§ **DATASET RECORDS**:
══════
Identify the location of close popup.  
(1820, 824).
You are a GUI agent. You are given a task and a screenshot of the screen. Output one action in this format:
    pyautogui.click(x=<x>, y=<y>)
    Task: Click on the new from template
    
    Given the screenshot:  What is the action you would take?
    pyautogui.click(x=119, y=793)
══════
§ **WHAT IS REQUIRED**: Copy the listing from the line that contains "You are a GUI" through the line that contains "you would take?", reproducing every line between them unchanged.

§ **EXERCISE OUTPUT**:
You are a GUI agent. You are given a task and a screenshot of the screen. Output one action in this format:
    pyautogui.click(x=<x>, y=<y>)
    Task: Click on the new from template
    
    Given the screenshot:  What is the action you would take?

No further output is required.